In their Nature paper, the researchers used MERFISH to determine gene-expression profiles of approximately 10 million cells by imaging a panel of 1,100 genes, selected using single-cell RNA sequencing data provided by Allen Institute collaborators.
Retina findings could boost glaucoma research
In a separate paper in the Nature series, Joshua Sanes, the Jeff C. Tarr Professor of Molecular and Cellular Biology, co-led a team that captured new insights into the evolutionary history of the vertebrate retina.
A part of the brain encased in the eye, the retina boasts complex neural circuits that receive visual information, which they then transmit to the rest of the brain for further processing. The retina is functionally very different from species to species — for example, human hunter-gatherers evolved sharp daytime vision, whereas mice possess better night vision than humans do; some animals see in color, while others see predominantly in black and white.
But at molecular levels, how different are retinas, really? Sanes, in collaboration with researchers at the University of California, Berkeley, and the Broad Institute, performed a new comparative analysis of retinal cell types across 17 species, including humans, fish, mice, and opossums. Using single-cell RNA sequencing, which allowed them to differentiate types of retinal cells by their genetic expression profiles, the researchers’ findings upended some long-held views about how certain species’ visual systems evolved.

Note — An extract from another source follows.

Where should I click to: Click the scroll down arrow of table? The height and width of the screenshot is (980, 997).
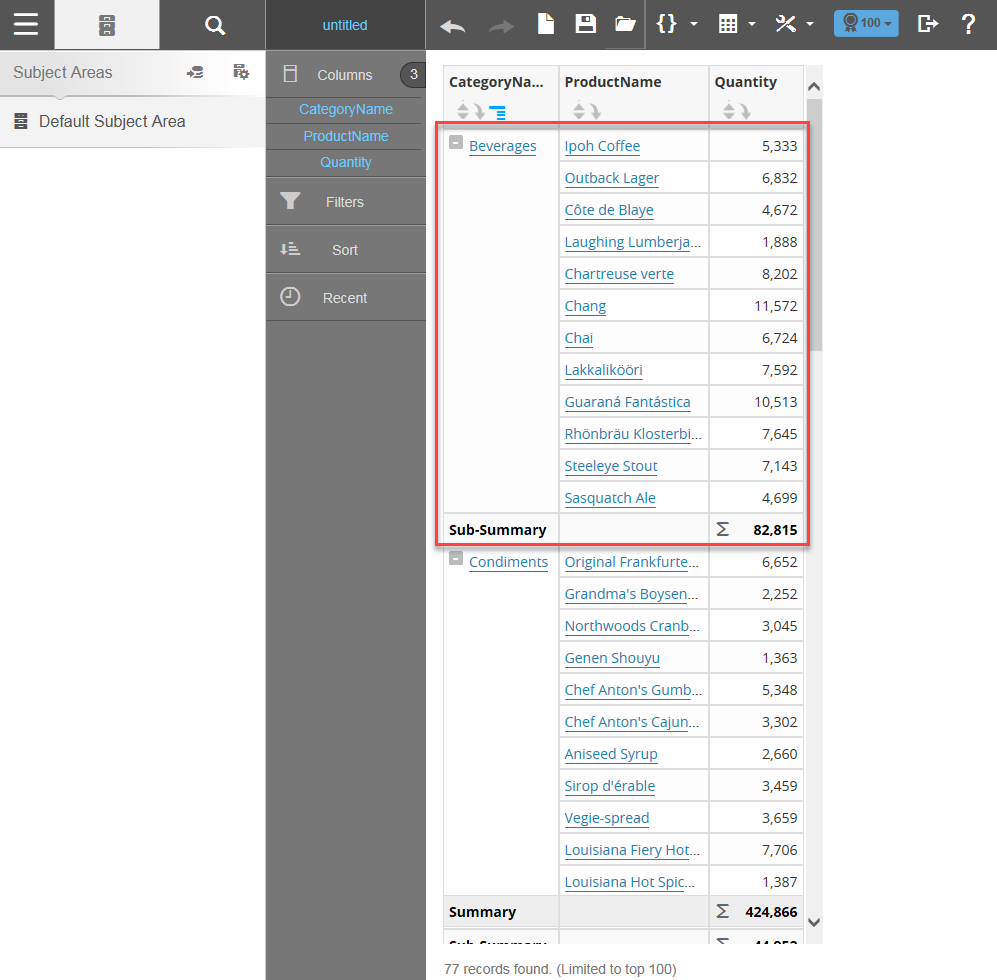point(814,922)
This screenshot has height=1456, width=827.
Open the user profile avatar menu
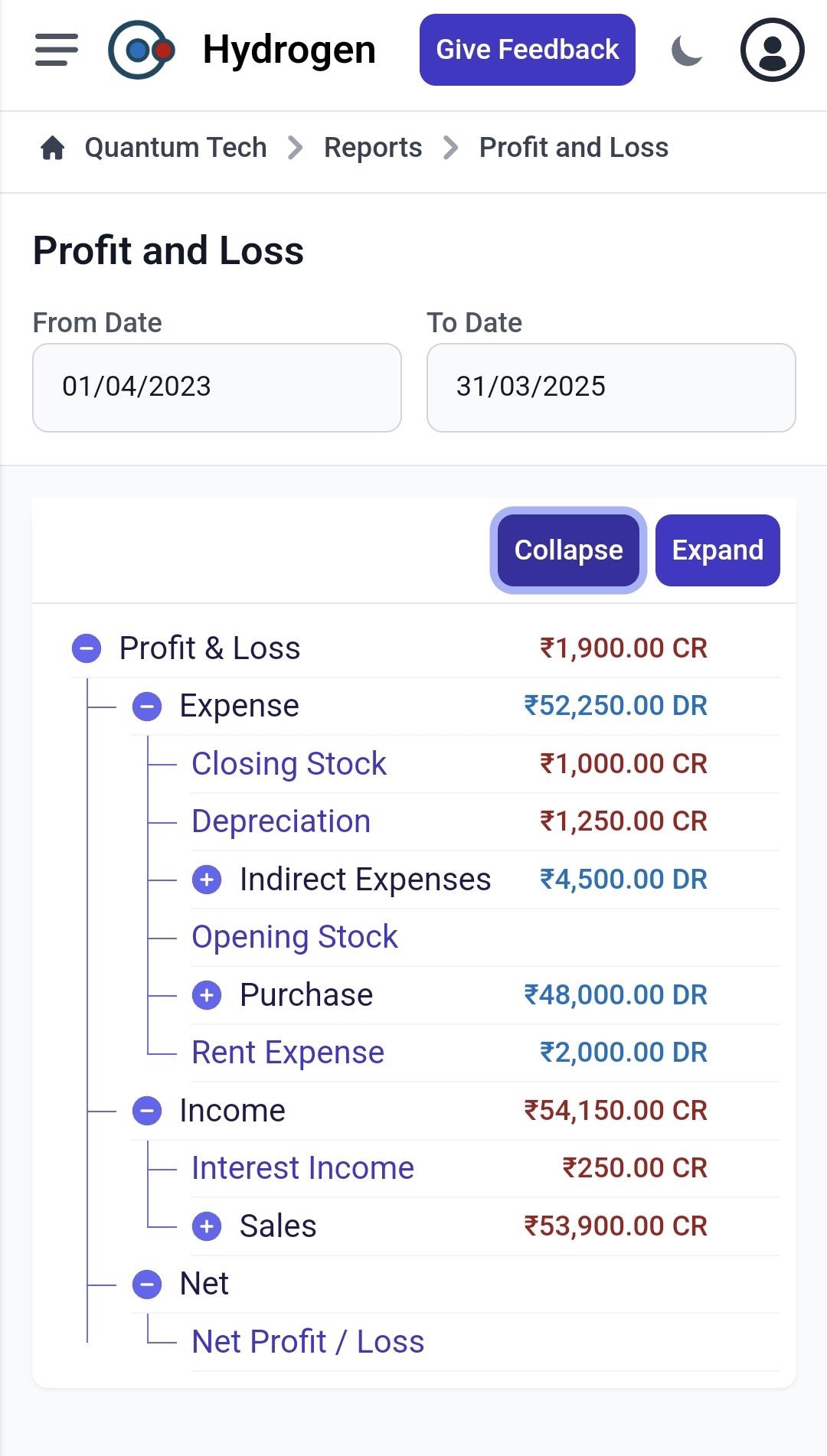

One striking discovery involved so-called “midget retinal ganglion cells,” which, in humans, carry 90 percent of the information from the eye to the brain. These cells give humans their fine-detail vision, and changes to them are associated with eye diseases such as glaucoma. No related cells had ever been found in mice, so they had been assumed to be unique to primates.
In their analysis, Sanes and team identified for the first time clear relatives of midget retinal ganglion cells in many other species, including mice, albeit in much smaller proportions. Since mice are a common model animal to study glaucoma, being able to pinpoint these cells is a potentially crucial insight.
“I think we can make a very compelling case that if you want to study these important human retinal ganglion cells in a mouse, these are the cells you want to be studying,” Sanes said.
Other Harvard-affiliated researchers, at Harvard Medical School, Boston Children’s Hospital, and the Broad, also contributed findings to the NIH’s cell census network, including a molecular cytoarchitecture of the adult mouse brain, and a transcriptomic taxonomy of mouse brain-wide spinal projecting neurons.